- [Entries]

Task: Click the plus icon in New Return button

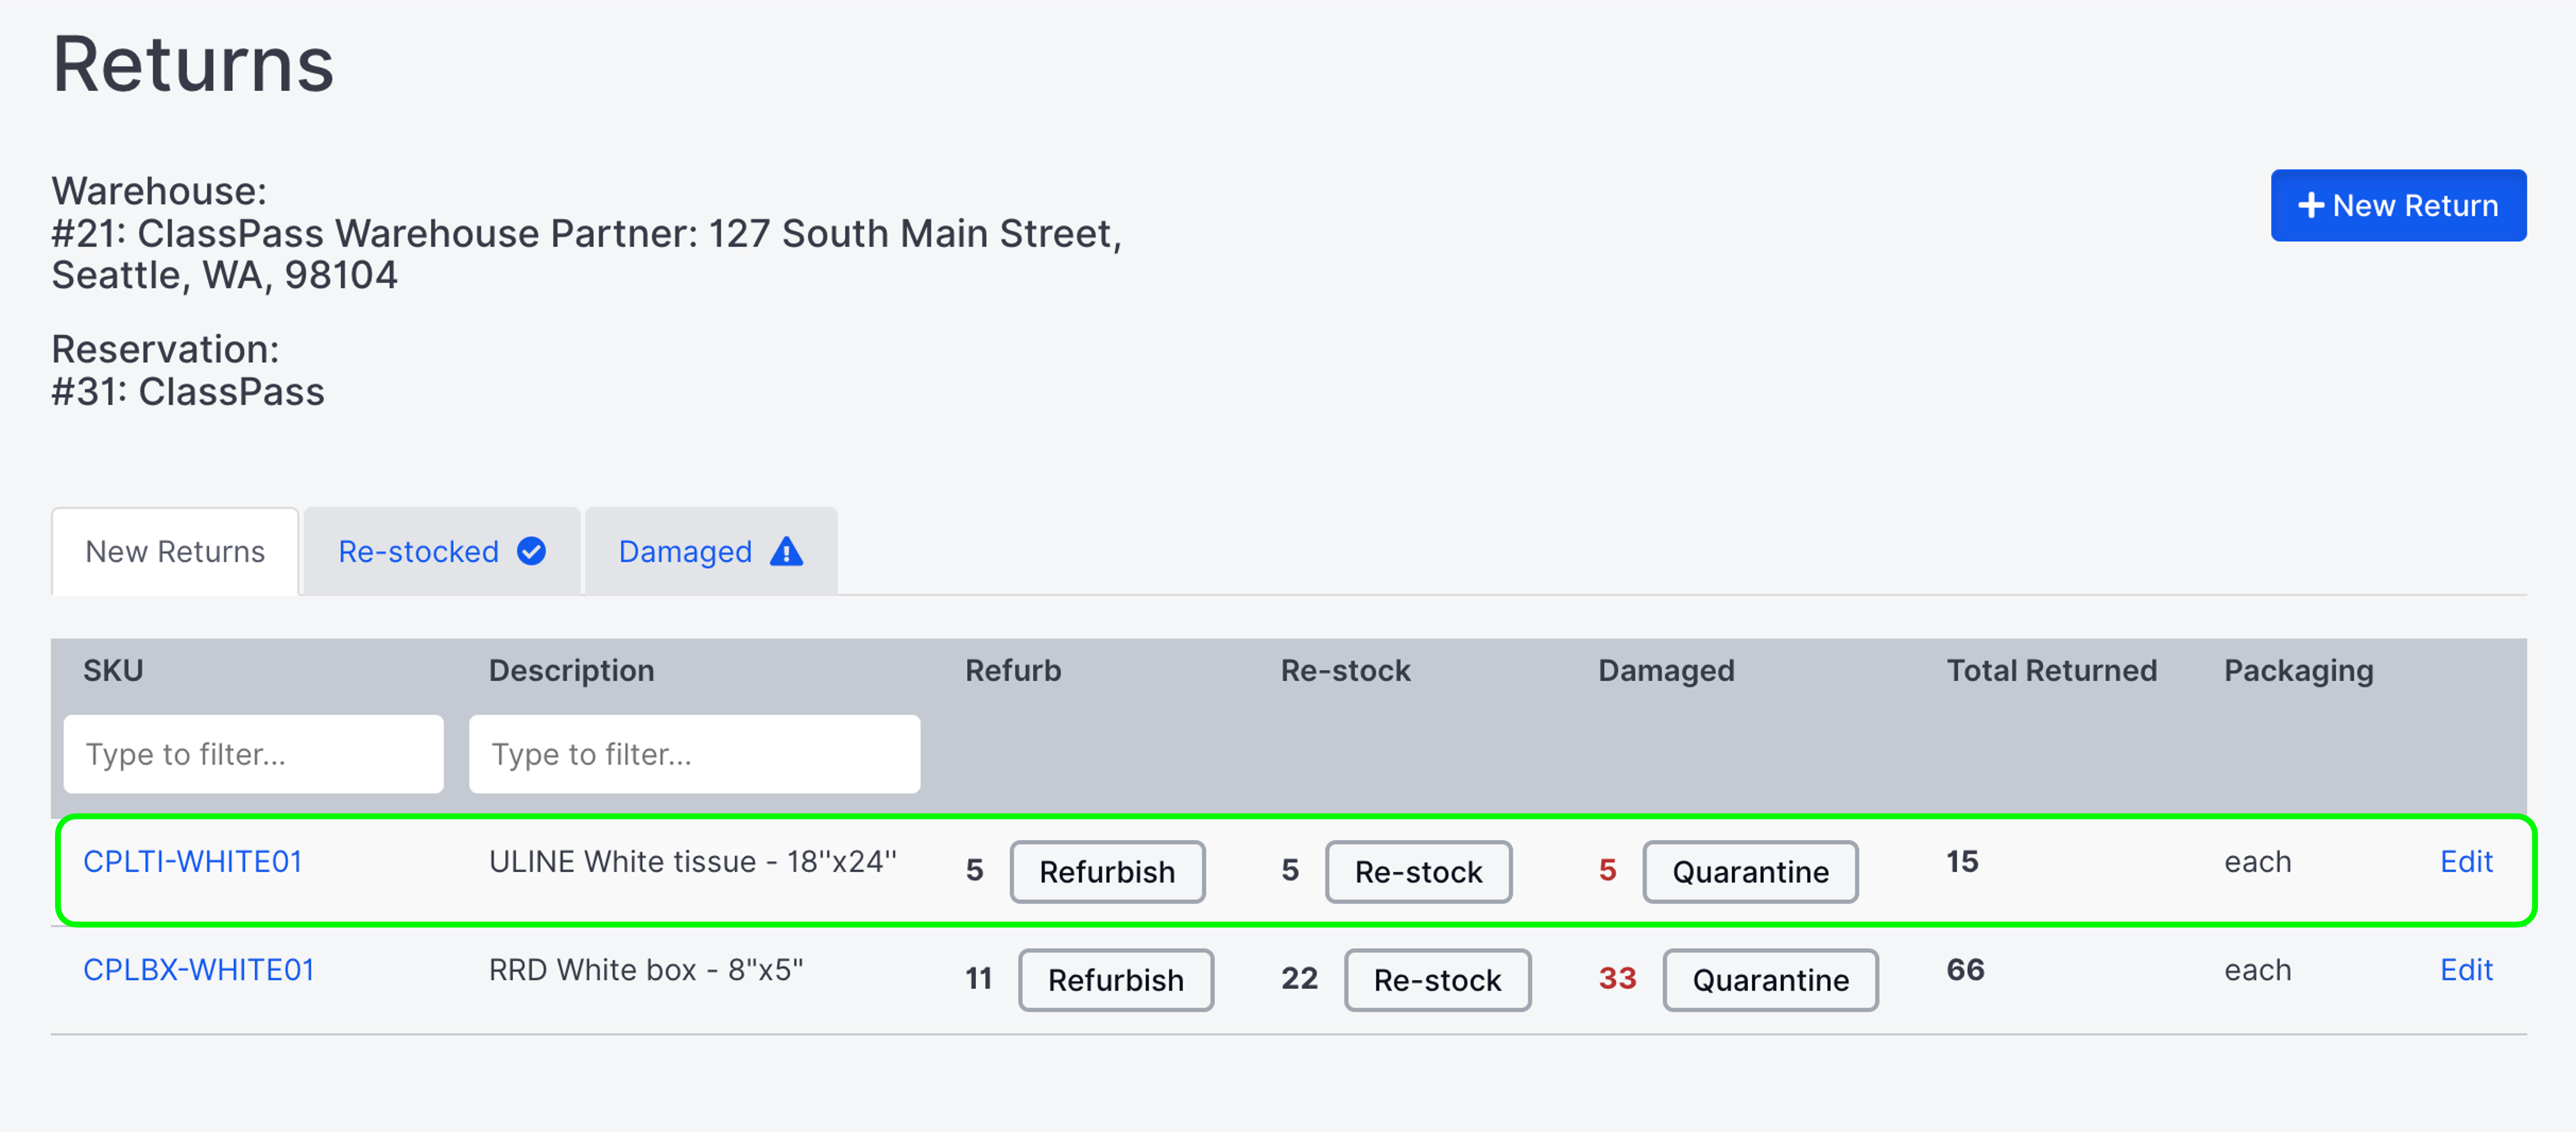Action: pos(2311,205)
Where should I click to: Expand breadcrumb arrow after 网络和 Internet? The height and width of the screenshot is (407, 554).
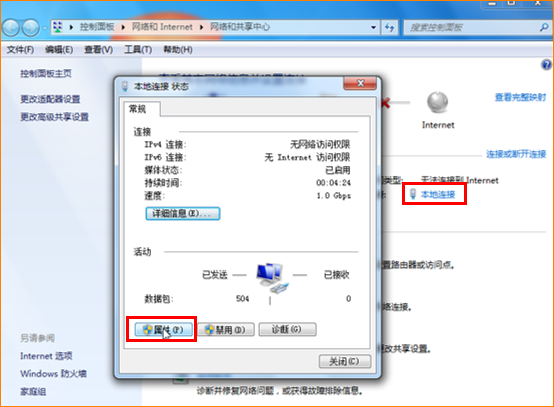pos(201,27)
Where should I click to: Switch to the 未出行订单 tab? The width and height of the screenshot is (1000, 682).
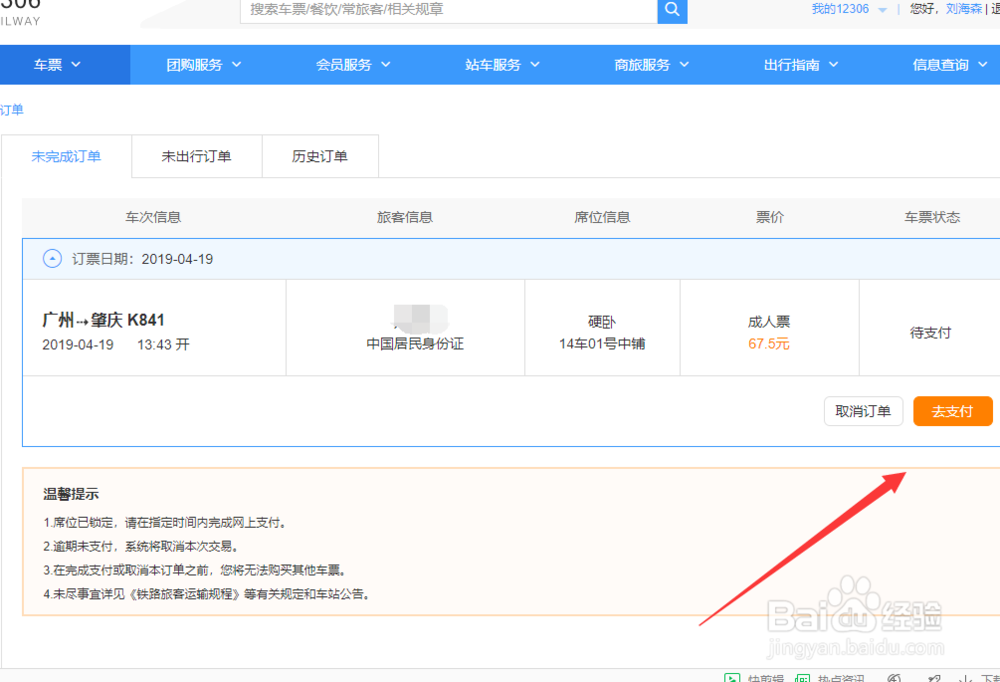click(x=196, y=156)
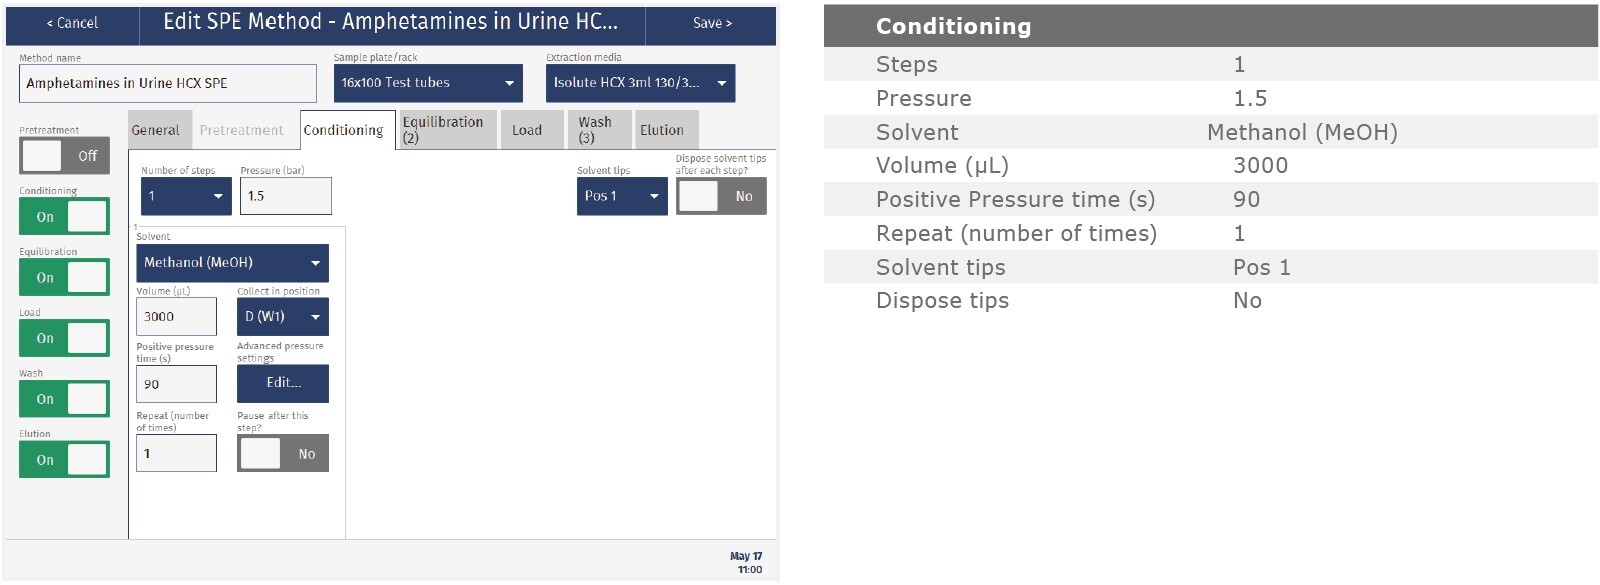1600x585 pixels.
Task: Turn off the Conditioning toggle
Action: coord(64,217)
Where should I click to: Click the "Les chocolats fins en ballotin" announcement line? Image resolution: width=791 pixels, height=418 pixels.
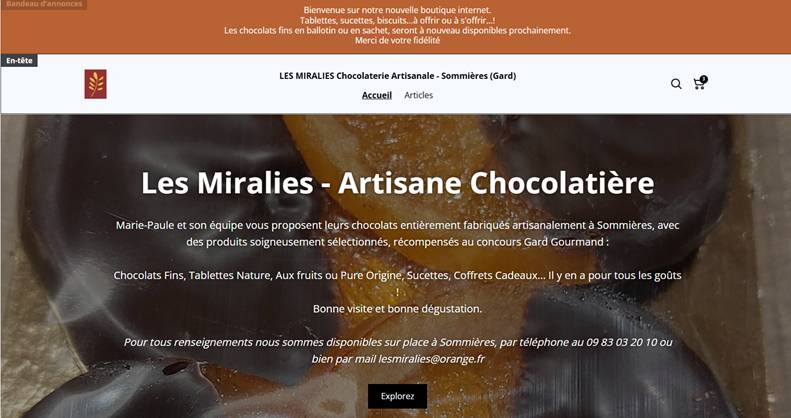[x=398, y=30]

- [What to produce] Retype all of the material above word for word, but leave out the pictures.

- [Correct output]
Task: Click the plus icon in New Return button

Action: pos(2311,205)
Where should I click to: Expand breadcrumb arrow after 网络和 Internet? The height and width of the screenshot is (407, 554).
pos(201,27)
Where should I click to: Switch to the 未出行订单 tab? The width and height of the screenshot is (1000, 682).
click(x=196, y=156)
1600x585 pixels.
Task: Turn off the Conditioning toggle
Action: coord(64,217)
Where should I click to: Click the "Les chocolats fins en ballotin" announcement line? Image resolution: width=791 pixels, height=418 pixels.
[x=398, y=30]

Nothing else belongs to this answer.